Gli sbarchi non si fermano e anzi, quotidianamente decine e decine di migranti arrivano nel nostro Paese. Nella maggior parte dei casi parliamo di uomini, donne e bambini disperati, che lasciano la propria terra in cerca di un futuro migliore. Capita anche, però, che l’approdo non nasca da buone intenzioni. È per questo che tutti i giorni le forze dell’ordine sono costretti ad effettuare controlli serrati, per evitare di far entrare in Italia delinquenti e soprattutto terroristi. Proprio in questo senso, la Polizia di Messina, ha eseguito un fermo emesso dalla locale procura distrettuale, nei confronti di un 18enne siriano che sarebbe contiguo ad un’organizzazione terroristica di matrice jihadista.
Terrorismo a Messina, fermato un siriano
Il Terrorismo resta una delle piaghe più drammatiche e pericolose di tutto il pianeta. Controlli serrati e misure di prevenzione sono i mezzi più efficaci per cercare di anticipare, scovare e annientare possibili azioni criminali di questo tipo.

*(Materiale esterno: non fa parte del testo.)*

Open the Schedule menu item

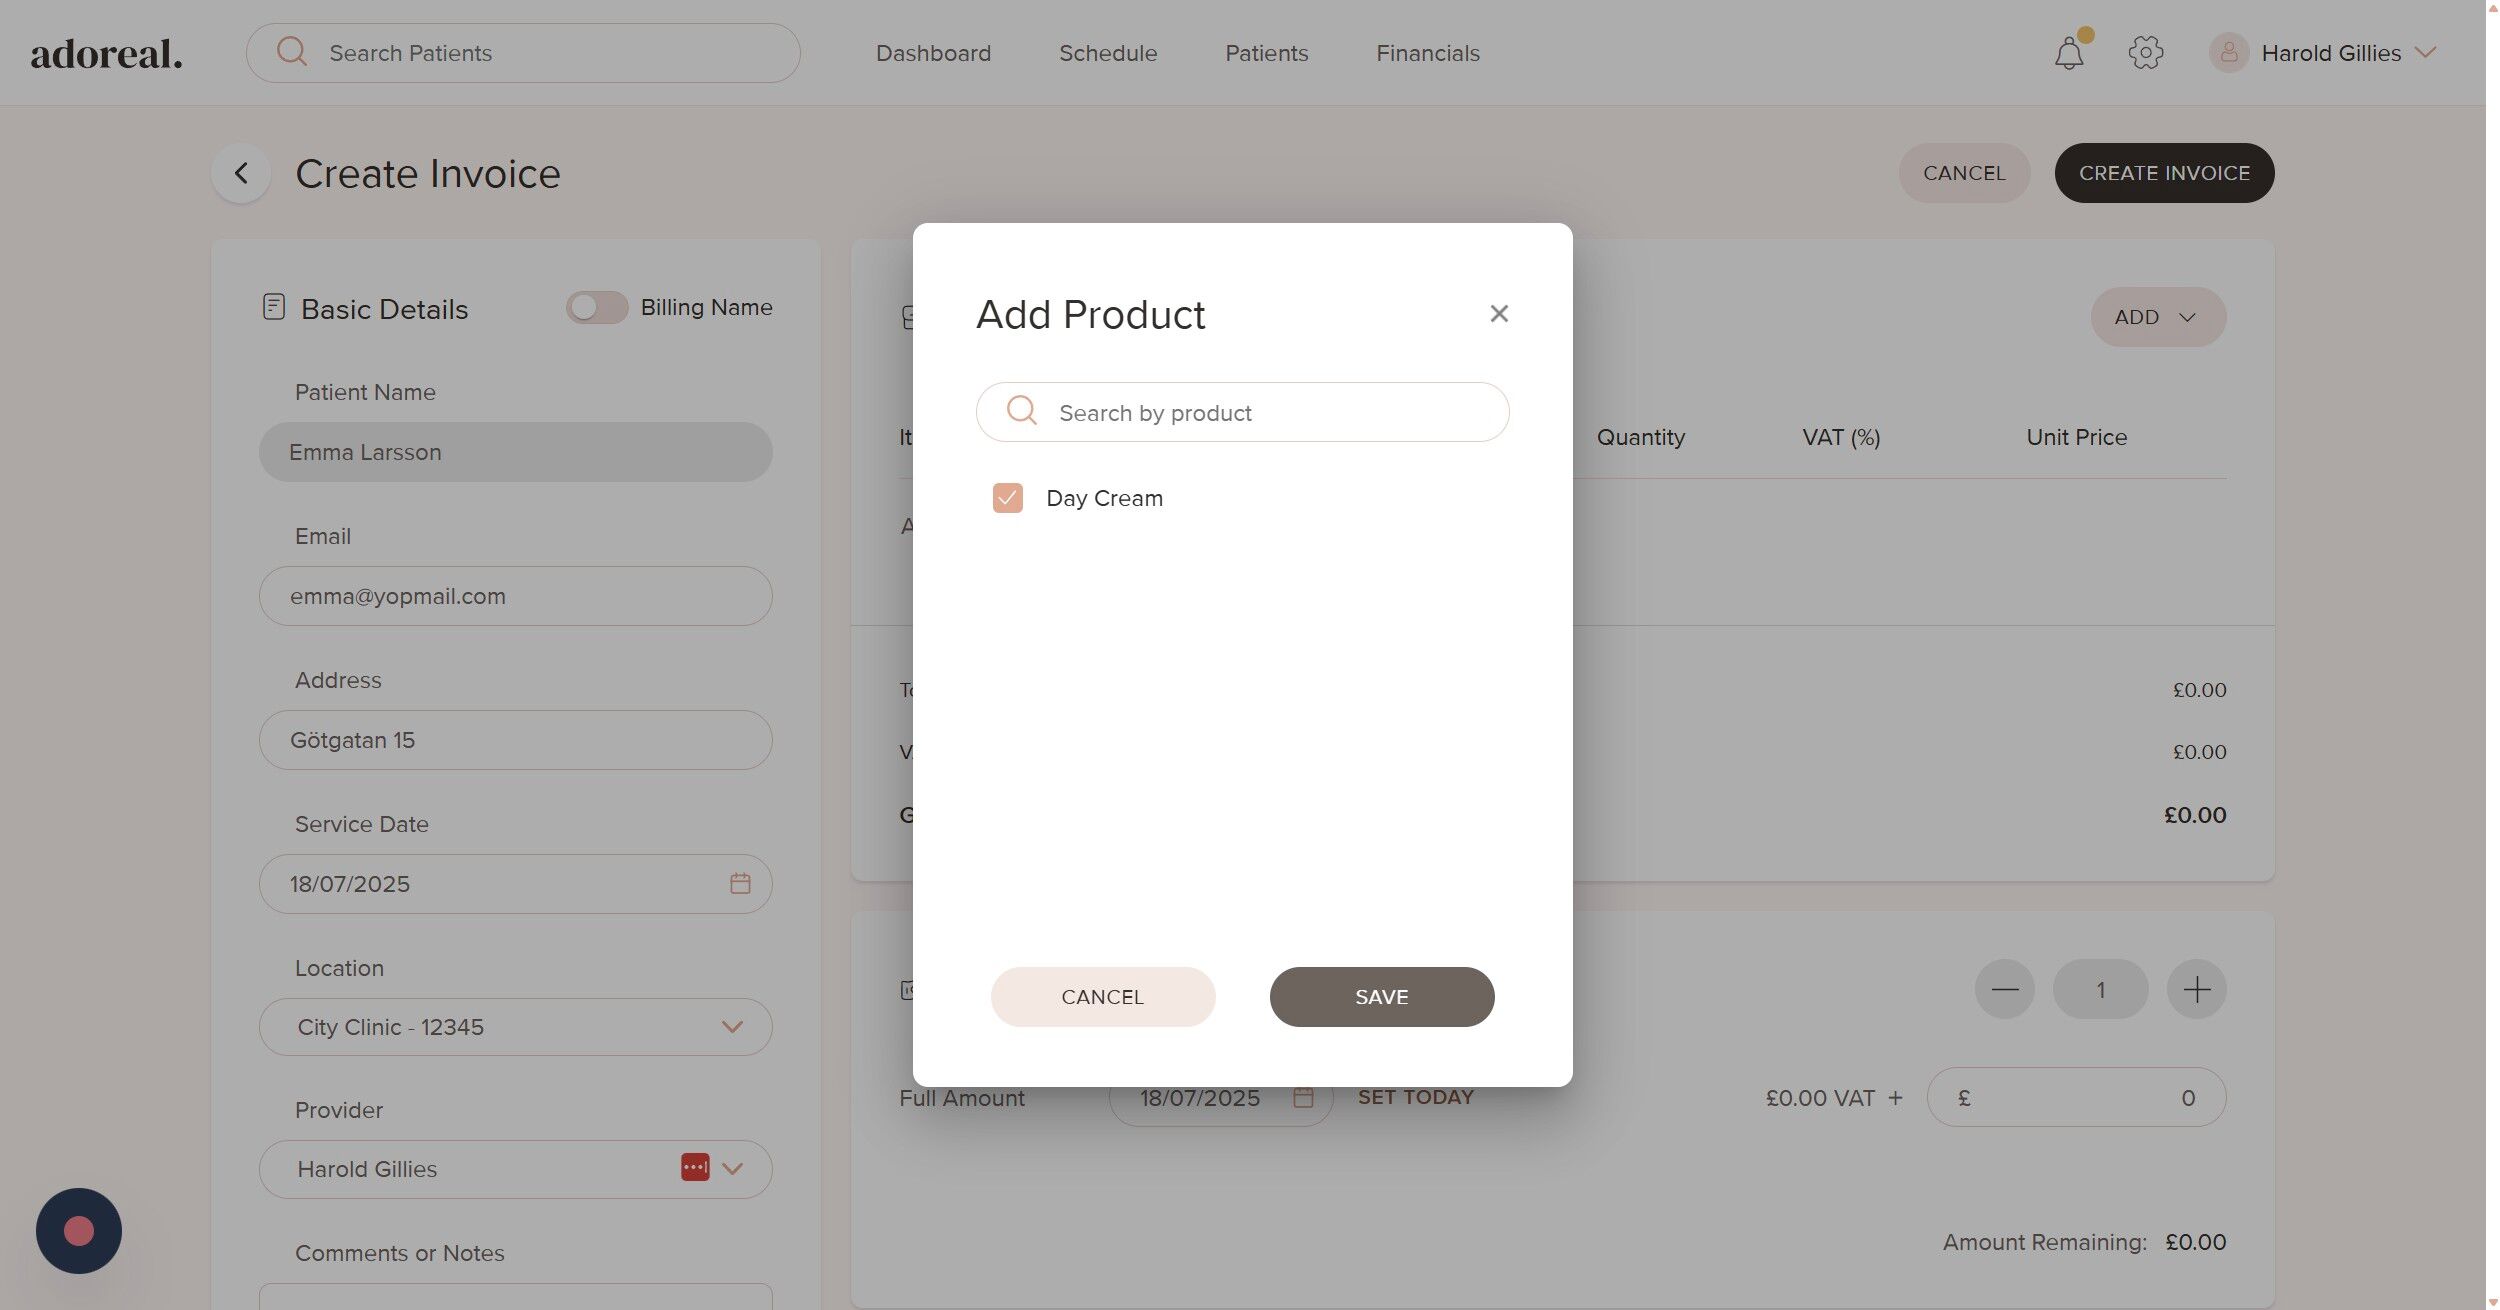point(1107,53)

È proprio in questa direzione che ogni giorno la Polizia di Stato effettua indagini approfondite e verifiche specifiche su tutti i migranti che sbarcano in maniera clandestina sulle coste italiane. Spesso senza documenti, è un lavoro di ricostruzione che richiede tempo e impegno.

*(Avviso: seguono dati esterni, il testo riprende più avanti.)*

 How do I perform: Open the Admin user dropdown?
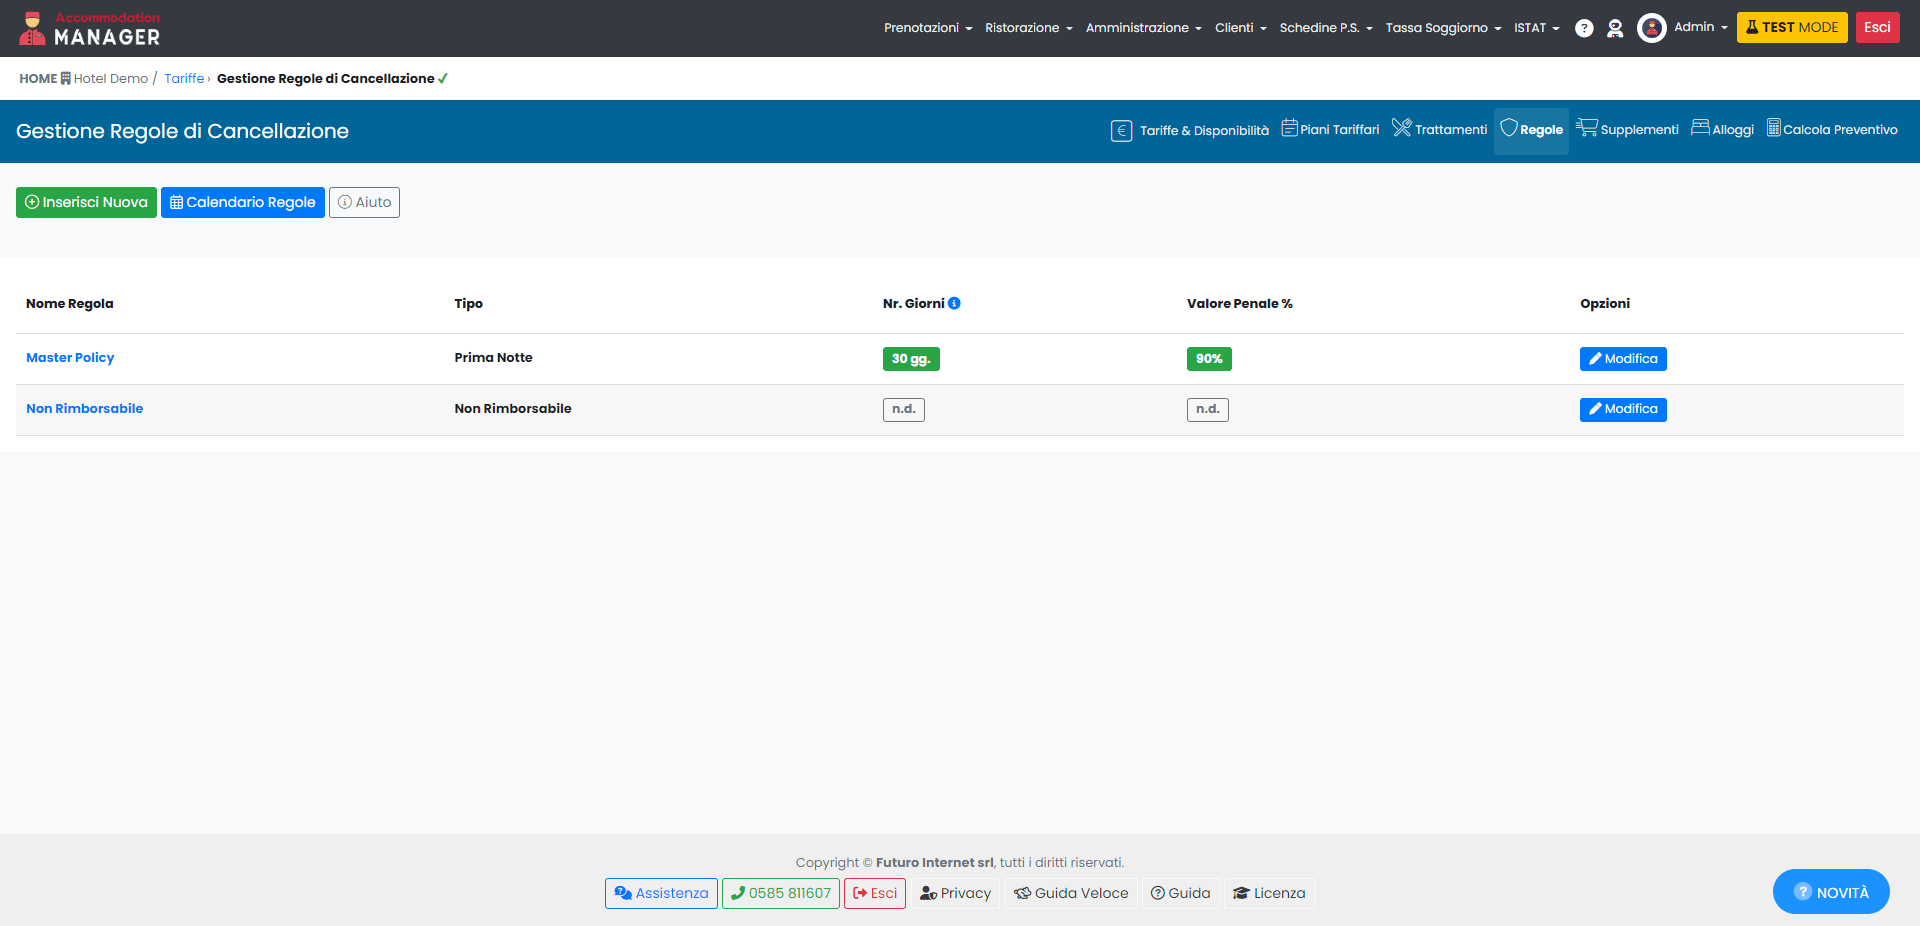[x=1699, y=28]
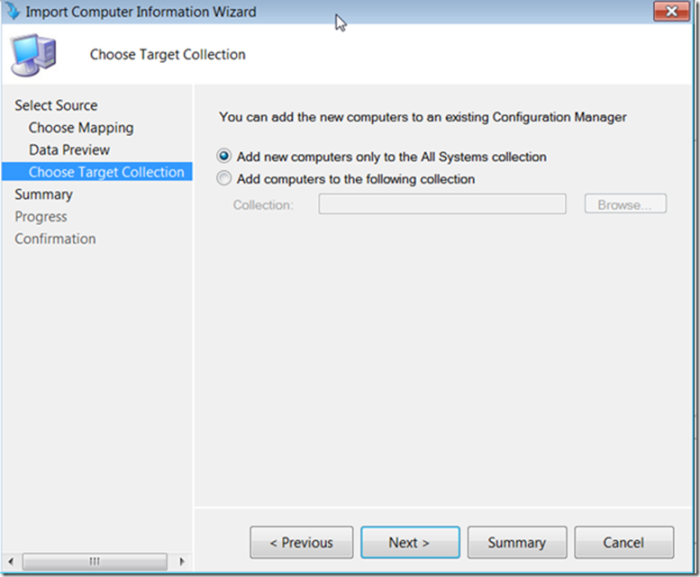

Ed è proprio in occasione di uno dei controlli di routine effettuato sui clandestini arrivati a Messina, la sera dello scorso 11 marzo, che l’attenzione dei poliziotti della questura siciliana si è focalizzata su un giovane siriano. Un pattugliatore della Guardia di Finanza aveva infatti soccorso in mare poco prima, al largo delle coste, un barcone con oltre 200 stranieri. Il ragazzo, che ha appena 18 anni, alla luce delle dichiarazioni rese alle forze dell’ordine, apparse contradditorie, e dei contenuti riscontrati sul suo telefono, ha innescato dubbi nella testa degli inquirenti. Dopo alcune verifiche è apparso chiaro che il giovane potrebbe appartenere a una organizzazione terroristica di matrice jihadista operante in Siria.
Le indagini e la decisione del Gip
Sono partite così, dai seri dubbi degli Ispettori di Polizia, le indagini delegate dalla procura distrettuale antimafia e antiterrorismo ed effettuate dalla DIGOS di Messina e dal Servizio per il contrasto all’estremismo e al terrorismo esterno della Direzione centrale della polizia di prevenzione. Grazie inoltre all’aiuto della Polizia postale, è stato possibile recuperare i file che il giovane siriano aveva tentato di eliminare dal cellulare. Gli inquirenti hanno quindi trovato numerose chat e contenuti mediatici inneggianti alla jihad da cui è apparsa confermata la sua militanza, anche con un ruolo di comando intermedio, tra i siriani combattenti per Jabhat al Nusra. Si tratta di un gruppo armato, attivo dal 2016 e affiliato ad Al-Quaida fino al 28 luglio 2016, quando il leader annunciò la scissione consensuale tra i due gruppi.
Gli elementi raccolti contro il ragazzo 18enne sono molteplici. Le prove a suo carico, associati al pericolo di fuga connesso all’imminente uscita dell’indagato dal Cpr, hanno portato la procura di Messina ad emettere lo scorso 18 aprile un provvedimento di fermo che oggi il Gip di Caltanissetta ha convalidato.
Più di un’ipotesi, dunque, ma al momento non ci sono ulteriori certezze. Quali sarebbero stati le intenzioni del siriano infatti al momento non è dato sapere. Quando si tratta di terrorismo però l’attenzione deve essere massima e nulla può essere lasciato al caso. Le indagini nel frattempo non si arrestano e anzi, vanno avanti, come ha precisato la polizia in una nota diramata oggi. “Il procedimento è ancora in fase di indagini preliminari e, in ossequio al principio di non colpevolezza e fino a sentenza di condanna passata in giudicato, sarà svolto ogni ulteriore accertamento che dovesse rendersi necessario, anche nell’interesse dell’indagato”.